Waechter tried to convince us to explore how pluricultural today’s teaching of English should be, drawing upon the CEFR-descriptors of the recent “companion volume”. As teachers we need to develop our students’ competence of creating a shared space, and teach them how to deal with cultural differences. In this respect, she advocated teaching English as a Lingua Franca, failing however to tell us how this should be done.

She did however urge publishers to make changes in their teaching materials. They should include a high number of non-native speakers, use global setting for the scenarios, and include different kinds of intercultural aspects.


The two workshops I had selected dealt with so-called “visible thinking routines”. Both Dave Spencer (Macmillan Education) and Alex Warren (Cengage) used examples from their coursebooks to illustrate how we can incorporate these routines to develop our students’ critical and creative cognitive skills, but also to stimulate meaningful discussion involving all students.

The very practical classroom routines are the result of the so-called “Project Zero” of Harvard University, and can all be found and downloaded as PDF at https://pz.harvard.edu/thinking-routines. An interesting treasure trove, although a lot of those routines made me think of the work of Kagan’s cooperative learning strategies; some even have the same names.

Because of the high practicality of these routines, and the need to demonstrate and experience them, it is very difficult to summarise them in this blogpost. But names such as “ see-think-wonder”, “sentence-phrase-word”, “3-2-1 bridge”, “4Cs”, “compass points”, “interview the picture”, “the three whys”, etc., surely can tempt you to explore the above website.
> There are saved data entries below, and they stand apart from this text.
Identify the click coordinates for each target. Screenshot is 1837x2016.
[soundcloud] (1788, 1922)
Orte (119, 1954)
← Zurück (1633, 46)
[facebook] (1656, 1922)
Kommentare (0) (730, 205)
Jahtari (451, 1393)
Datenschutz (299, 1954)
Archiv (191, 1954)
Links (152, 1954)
And, why not, I might turn some of them into a workshop myself.


Mario Lecluyze is a teacher of English with over 35 years of experience. He worked as a teacher trainer and lecturer (methodology English & CLIL) at VIVES University College (Torhout) and was an educational adviser for English and CLIL (Katholiek Onderwijs Vlaanderen) and a member of the English curriculum commission for the first and second stages of secondary education. He has attended and given workshops on several topics, both in Belgium and abroad.